My nine-year-old daughter and I were recently staying in a cabin out in a beautiful, wooded area along Hwy 1 in California. The first day we were there, a couple little kids came up and started talking to us, as little kids do with strangers sometimes. The youngest, maybe four years old, started telling me random stories of her adventures. The last thing she said at the end of her rambling was “Are you a boy or a girl?”
I had been asked directly if I was a boy or girl many times in the past 15 years. Mostly by children, but surprisingly by some adults too who either had no filter or familiarity of or education around gender. But it had been nearly a decade since I had even worried about not “passing”. Although during Covid I have often been mistakenly addressed with female pronouns. With my scruffy face hidden by a mask, I guess it makes my high voice and longish hair stand out as gender identifiers.
Here is what I wanted to say in response to the child who had asked me the question:
“Gender is a bit of a complicated journey for some. A lot of people are completely comfortable in the gender they were at birth while others know that they are in fact the opposite gender of which they were born. And there are a growing number of people open to the realization that they feel comfortable as both genders, or as neither.
When I was transitioning, which started around 2006 in San Francisco, the communities of my peers, and coworkers, strongly leaned toward the binary. Transitioning meant going from living as the gender we were at birth to living in the opposite gender. While I was confident that my preferred gender was male and that I wanted to be addressed with he/him pronouns, it was hard leaving all the aspects of what people see as traditionally female traits behind. But all I saw around me were examples of how we were supposed to become more macho if transitioning from female to male, or extremely feminine if transitioning from male to female.
The main goal of sticking to the binary at the time was so we could pass. This lessened the potential for verbal, or physical, abuse while walking down the street, using restrooms, going to work–or just being alive in someone else’s world who didn’t agree with who we were. While I have a mental illness which was triggered to high alert by this every day, I can imagine that even someone who does not have a mental illness would find the weight of ongoing anxiety and fear of what would happen when you walked out the door unbearably heavy as well.

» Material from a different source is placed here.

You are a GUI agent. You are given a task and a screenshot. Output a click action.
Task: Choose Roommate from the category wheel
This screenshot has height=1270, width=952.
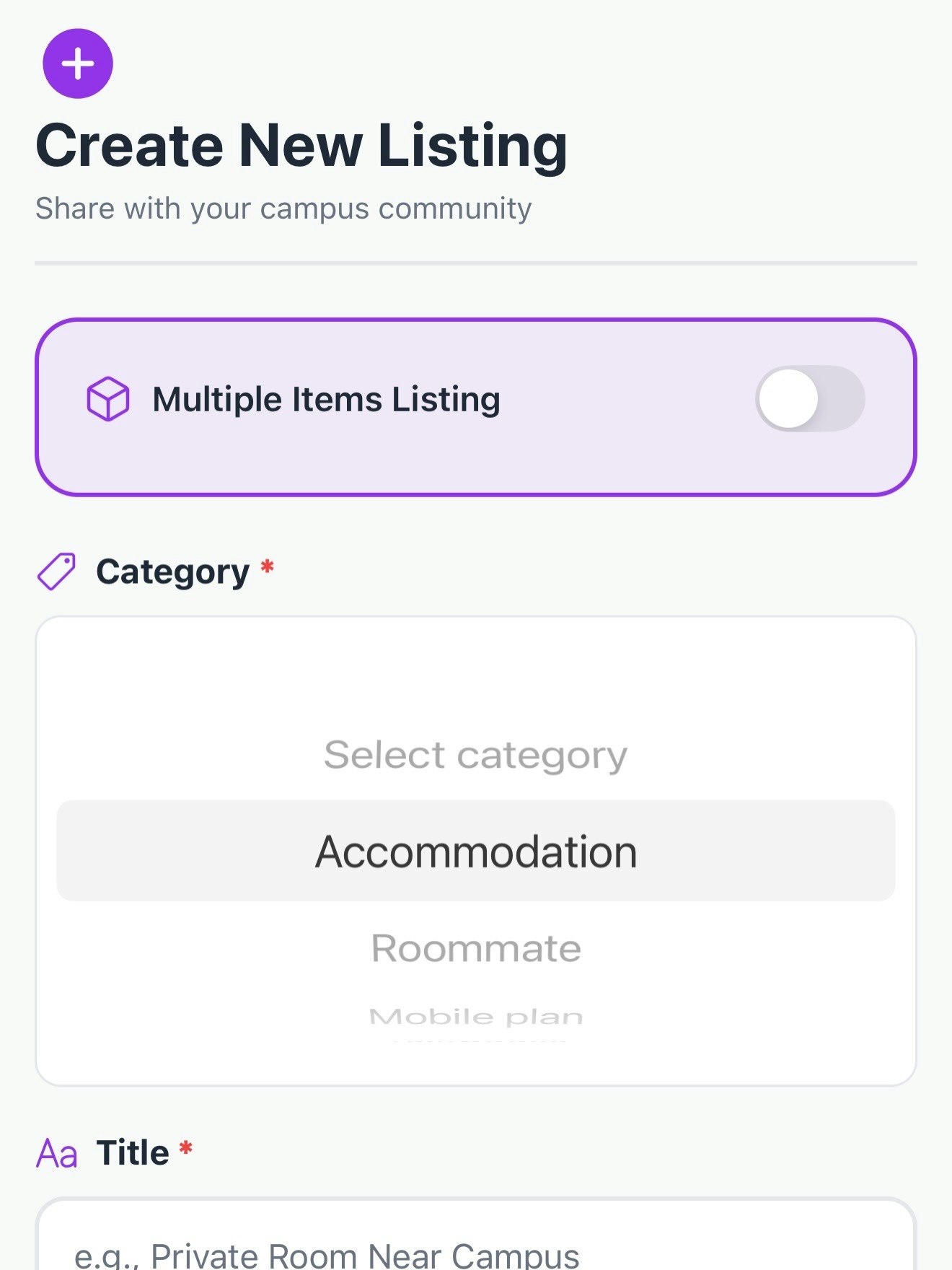tap(476, 947)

Almost 15 years later I’m finally just me, which is a fluid experience from moment to moment. While I want to be addressed with he/him pronouns and acknowledged as male, I have been able to let go of the image I chased for so long of what I thought a man was supposed to be. I wear makeup or nail polish when I want, wear clothes that are comfortable, and I grew my hair out longer (first time in over 20 years I didn’t have a buzz cut!) and fix it in buns and braids (which also is usually accompanied by a variety of barrettes my daughter likes to add in). And instead of keeping my hands shoved into my pockets and trying to walk as manly as possibly, I let my hands wave around as they feel and walk naturally.

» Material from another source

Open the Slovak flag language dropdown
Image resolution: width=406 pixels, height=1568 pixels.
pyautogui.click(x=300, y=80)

While self-identifying as non-binary has been around for centuries, asking someone their preferred pronouns has just recently began to gain momentum. By asking someone what pronouns they prefer, it not only helps to prevent potential emotional distress, but it is a way of showing that you respect the person and their expression of their gender. If I were asked my preferred pronouns along with my name the first 40 years of my life, I think it would have dramatically lessened the stress, depression, abuse and anxiety in my life and allowed me to free myself from the box I had put myself into. Thankfully, today, I can say my name is Sean and I prefer to be addressed by the pronouns he/him.”
But that is not how I answered the four-year-old that asked me if I was a boy or a girl. I answered with: “I’m a boy.” Which feels 100% accurate and comfortable for me. At this point though her mom jumped in the conversation and anxiously said that her kids were not used to seeing men with earrings and that is why her daughter was asking. But I just looked at the little girl, took my mask down, and smiled as my daughter squeezed my hand in support.
Afterwards, my daughter asked me if I was okay with what the kid had asked me. I told her of course I was! And that it was honestly refreshing for somebody to directly ask me, in their own way, in this case from the perspective of a young child, of how I want to be seen. How I was comfortable presenting myself. And while my daughter and I know who I am and understand the fluidity of gender, I hope that I disrupted that little girl’s, and her mom’s, perspective on gender and of what men, and fathers, are supposed to look like, sound like and how they are supposed to act.